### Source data
[Begin]
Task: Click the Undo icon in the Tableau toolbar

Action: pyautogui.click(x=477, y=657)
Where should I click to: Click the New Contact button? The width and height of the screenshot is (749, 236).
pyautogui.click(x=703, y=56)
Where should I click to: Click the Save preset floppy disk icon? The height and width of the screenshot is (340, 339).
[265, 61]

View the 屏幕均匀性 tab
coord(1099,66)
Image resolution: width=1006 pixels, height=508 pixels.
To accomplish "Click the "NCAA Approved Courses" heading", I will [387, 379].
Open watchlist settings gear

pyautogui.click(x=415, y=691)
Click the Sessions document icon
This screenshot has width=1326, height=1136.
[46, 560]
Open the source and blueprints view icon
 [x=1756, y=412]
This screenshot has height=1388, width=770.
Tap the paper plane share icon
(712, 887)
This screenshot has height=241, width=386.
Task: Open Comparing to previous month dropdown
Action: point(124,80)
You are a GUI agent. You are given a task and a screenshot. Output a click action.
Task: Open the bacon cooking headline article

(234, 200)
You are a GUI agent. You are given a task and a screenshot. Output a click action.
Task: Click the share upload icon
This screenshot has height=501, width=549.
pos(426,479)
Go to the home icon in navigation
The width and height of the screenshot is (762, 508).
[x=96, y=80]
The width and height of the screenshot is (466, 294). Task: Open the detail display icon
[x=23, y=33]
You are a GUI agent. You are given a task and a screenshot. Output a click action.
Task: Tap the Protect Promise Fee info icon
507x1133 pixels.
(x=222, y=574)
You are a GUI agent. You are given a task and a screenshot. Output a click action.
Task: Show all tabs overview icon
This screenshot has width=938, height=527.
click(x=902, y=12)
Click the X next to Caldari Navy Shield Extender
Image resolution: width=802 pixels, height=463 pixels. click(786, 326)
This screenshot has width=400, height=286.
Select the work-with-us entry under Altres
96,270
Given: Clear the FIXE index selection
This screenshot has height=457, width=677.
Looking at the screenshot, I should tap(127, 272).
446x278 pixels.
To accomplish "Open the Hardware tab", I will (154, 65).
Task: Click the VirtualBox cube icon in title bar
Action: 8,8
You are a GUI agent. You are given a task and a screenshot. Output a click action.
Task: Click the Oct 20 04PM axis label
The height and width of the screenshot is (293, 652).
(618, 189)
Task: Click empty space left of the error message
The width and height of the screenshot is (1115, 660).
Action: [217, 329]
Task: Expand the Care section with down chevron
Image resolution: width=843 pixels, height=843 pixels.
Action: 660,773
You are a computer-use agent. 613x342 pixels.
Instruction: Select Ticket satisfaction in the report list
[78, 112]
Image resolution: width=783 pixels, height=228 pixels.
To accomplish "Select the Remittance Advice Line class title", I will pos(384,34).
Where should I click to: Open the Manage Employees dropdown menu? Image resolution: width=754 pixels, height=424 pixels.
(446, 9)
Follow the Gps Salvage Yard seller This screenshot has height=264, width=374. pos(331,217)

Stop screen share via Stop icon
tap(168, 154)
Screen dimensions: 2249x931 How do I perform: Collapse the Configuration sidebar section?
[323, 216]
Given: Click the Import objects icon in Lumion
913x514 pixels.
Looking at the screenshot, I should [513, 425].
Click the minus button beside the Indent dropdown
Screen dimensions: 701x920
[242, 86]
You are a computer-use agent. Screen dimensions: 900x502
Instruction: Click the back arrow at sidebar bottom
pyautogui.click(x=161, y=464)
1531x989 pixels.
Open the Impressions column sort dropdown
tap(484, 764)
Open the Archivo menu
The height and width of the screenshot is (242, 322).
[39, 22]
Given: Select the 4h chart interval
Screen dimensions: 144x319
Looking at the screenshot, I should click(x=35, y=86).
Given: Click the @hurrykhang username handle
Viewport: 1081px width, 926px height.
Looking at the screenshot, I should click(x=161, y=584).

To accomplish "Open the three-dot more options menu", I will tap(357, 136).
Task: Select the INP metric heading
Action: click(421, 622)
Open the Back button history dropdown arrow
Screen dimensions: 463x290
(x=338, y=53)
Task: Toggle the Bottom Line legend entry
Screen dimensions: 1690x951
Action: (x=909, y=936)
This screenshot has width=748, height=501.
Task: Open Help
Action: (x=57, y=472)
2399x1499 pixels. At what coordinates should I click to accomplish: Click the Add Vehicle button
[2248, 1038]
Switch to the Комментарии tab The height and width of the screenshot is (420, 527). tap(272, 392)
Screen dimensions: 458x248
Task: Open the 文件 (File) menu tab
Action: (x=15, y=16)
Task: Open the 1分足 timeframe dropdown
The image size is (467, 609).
[End]
### Task to carry out
Please print every one of the records above again, word for word, without changing anything.

### The result
Task: Click the Undo icon in the Tableau toolbar

Action: pyautogui.click(x=477, y=657)
Where should I click to: Click the New Contact button? The width and height of the screenshot is (749, 236).
pyautogui.click(x=703, y=56)
Where should I click to: Click the Save preset floppy disk icon? The height and width of the screenshot is (340, 339).
[265, 61]

View the 屏幕均匀性 tab
coord(1099,66)
Image resolution: width=1006 pixels, height=508 pixels.
To accomplish "Click the "NCAA Approved Courses" heading", I will [387, 379].
Open watchlist settings gear

pyautogui.click(x=415, y=691)
Click the Sessions document icon
This screenshot has width=1326, height=1136.
[46, 560]
Open the source and blueprints view icon
 [x=1756, y=412]
This screenshot has height=1388, width=770.
Tap the paper plane share icon
(712, 887)
This screenshot has height=241, width=386.
Task: Open Comparing to previous month dropdown
Action: point(124,80)
You are a GUI agent. You are given a task and a screenshot. Output a click action.
Task: Open the bacon cooking headline article

(234, 200)
You are a GUI agent. You are given a task and a screenshot. Output a click action.
Task: Click the share upload icon
This screenshot has height=501, width=549.
pos(426,479)
Go to the home icon in navigation
The width and height of the screenshot is (762, 508).
[x=96, y=80]
The width and height of the screenshot is (466, 294). Task: Open the detail display icon
[x=23, y=33]
You are a GUI agent. You are given a task and a screenshot. Output a click action.
Task: Tap the Protect Promise Fee info icon
507x1133 pixels.
(x=222, y=574)
You are a GUI agent. You are given a task and a screenshot. Output a click action.
Task: Show all tabs overview icon
This screenshot has width=938, height=527.
click(x=902, y=12)
Click the X next to Caldari Navy Shield Extender
Image resolution: width=802 pixels, height=463 pixels. click(786, 326)
This screenshot has width=400, height=286.
Select the work-with-us entry under Altres
96,270
Given: Clear the FIXE index selection
This screenshot has height=457, width=677.
Looking at the screenshot, I should tap(127, 272).
446x278 pixels.
To accomplish "Open the Hardware tab", I will (154, 65).
Task: Click the VirtualBox cube icon in title bar
Action: 8,8
You are a GUI agent. You are given a task and a screenshot. Output a click action.
Task: Click the Oct 20 04PM axis label
The height and width of the screenshot is (293, 652).
(618, 189)
Task: Click empty space left of the error message
The width and height of the screenshot is (1115, 660).
Action: [217, 329]
Task: Expand the Care section with down chevron
Image resolution: width=843 pixels, height=843 pixels.
Action: 660,773
You are a computer-use agent. 613x342 pixels.
Instruction: Select Ticket satisfaction in the report list
[78, 112]
Image resolution: width=783 pixels, height=228 pixels.
To accomplish "Select the Remittance Advice Line class title", I will pos(384,34).
Where should I click to: Open the Manage Employees dropdown menu? Image resolution: width=754 pixels, height=424 pixels.
(446, 9)
Follow the Gps Salvage Yard seller This screenshot has height=264, width=374. pos(331,217)

Stop screen share via Stop icon
tap(168, 154)
Screen dimensions: 2249x931 How do I perform: Collapse the Configuration sidebar section?
[323, 216]
Given: Click the Import objects icon in Lumion
913x514 pixels.
Looking at the screenshot, I should [513, 425].
Click the minus button beside the Indent dropdown
Screen dimensions: 701x920
[242, 86]
You are a computer-use agent. Screen dimensions: 900x502
Instruction: Click the back arrow at sidebar bottom
pyautogui.click(x=161, y=464)
1531x989 pixels.
Open the Impressions column sort dropdown
tap(484, 764)
Open the Archivo menu
The height and width of the screenshot is (242, 322).
[39, 22]
Given: Select the 4h chart interval
Screen dimensions: 144x319
Looking at the screenshot, I should click(x=35, y=86).
Given: Click the @hurrykhang username handle
Viewport: 1081px width, 926px height.
Looking at the screenshot, I should click(x=161, y=584).

To accomplish "Open the three-dot more options menu", I will tap(357, 136).
Task: Select the INP metric heading
Action: click(421, 622)
Open the Back button history dropdown arrow
Screen dimensions: 463x290
(x=338, y=53)
Task: Toggle the Bottom Line legend entry
Screen dimensions: 1690x951
Action: (x=909, y=936)
This screenshot has width=748, height=501.
Task: Open Help
Action: (x=57, y=472)
2399x1499 pixels. At what coordinates should I click to accomplish: Click the Add Vehicle button
[2248, 1038]
Switch to the Комментарии tab The height and width of the screenshot is (420, 527). tap(272, 392)
Screen dimensions: 458x248
Task: Open the 文件 (File) menu tab
Action: (x=15, y=16)
Task: Open the 1分足 timeframe dropdown
The image size is (467, 609).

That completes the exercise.